The wonderful Toni Servillo plays a journalist, Jep, who has charmed, seduced, imbibed and sexed his way through the magnetic and lavish nightlife of Rome for decades. He wrote just one novel, years ago in his 20s, and it became a huge success, the stuff of legend. So, Jep becomes a legend in a city historically full of them, in a city that seduces them and opens every enticing door for them until, at some inevitable point, it slams the door shut. Jep's success at such a young age has put him in the elite literary and social circles. Every club, party, restaurant and glamourous event, he's invited. Wine, women, dancing, conversation, debate, drugs and more are a nightly, often until sunrise, occurrence.

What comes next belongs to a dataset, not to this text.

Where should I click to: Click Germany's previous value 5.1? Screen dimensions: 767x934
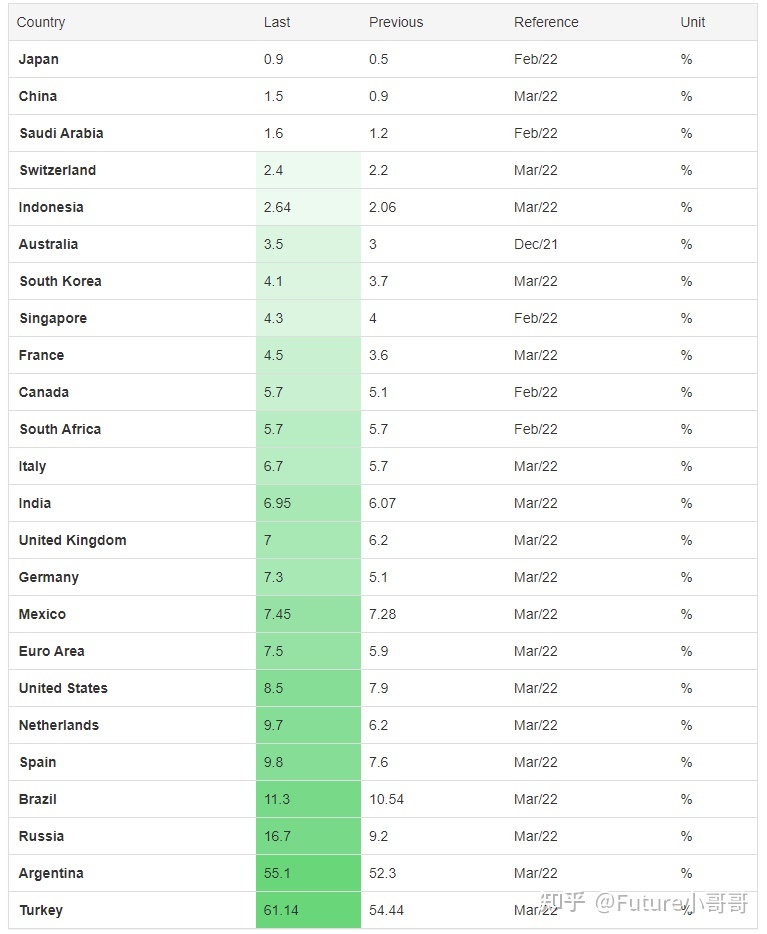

We meet Jep on the occasion of his 65th birthday which just happens to coincide with a shock from his past. Suddenly, Jep is taking stock of his life. Is it a life wasted, of endless parties with people who, in the end, really didn't matter?

There is a great scene in a club where Jeb is moving through the crowd in one direction and passes a 20-something guy going the other way. They momentarily find each others eyes. In that moment, Jep sees himself back in his younger days. The realization that it's been 40-years since he was that guy, that young, that relevant has an incredible impact on him. As this haunts him, he turns his wicked tongue and biting wit on himself and his friends. The journey through the extravagant nightclubs, parties, and cafés as he tries to get a handle on the past four decades shows Rome in all its glory and as a very willing, seductive accomplice.

There is a fantastic after-hours scene on Jep's balcony (which overlooks the stunning Colosseum). Roughly ten of Jep's acquaintances sitting around drinking, smoking and pontificating on this and that. Suddenly, a woman starts to rip into Jep for not writing a second novel in the 40-years since his first book. What happens next is one of the best written, acted and directed scenes I've seen in some time. And to give credit where it is due, Paolo Sorrentino not only directed The Great Beauty, he wrote it as well. Do yourself a favor, go see this film!

The other movie I believe is worth your $10 is The Past, or Le Passe. It is a Iranian film shot in Paris. How's that for a combo? It stars Berenice Bejo. She was Oscar nominated for her role in the Oscar winning film, The Artist, back in 2012. She plays a French wife who is deserted by her Iranian husband. He returns to Paris after four years to finalize their divorce. However, as most things are in France, it becomes incredibly complicated. There are twists and turns, surprises and a shock or two. The film is powerfully acted with spot on performances that just draw you, little by little, into the thick of it. The Past is directed with a superb, sensitive hand by Asghar Farhadi. Farhadi penned the script as well. You may remember that Farhadi won the Best Foreign Language Film Oscar in 2011 for A Separation. In doing so, Farhadi became the first Iranian filmmaker to ever win an Oscar.

So, the pedigree of this film is tremendous and it does not disappoint. Unlike The Great Beauty, which shows Rome in all its beauty, The Past does not give Paris the same treatment. In fact, there is really no visual indication it is Paris and it doesn't matter.
The storyline is great, acting superb, writing fantastic and the direction perfectly in sync. Farhadi has a keen eye and hand for building tension through tiny bread crumbs revealed little by little until, ultimately, we are lead to revelation after revelation.

Now having said all of that, you should know this is not a film that wraps everything up nicely at the end. But what it does leave you with is the film itself. It stays with you long after you leave the theater, and that's a good thing.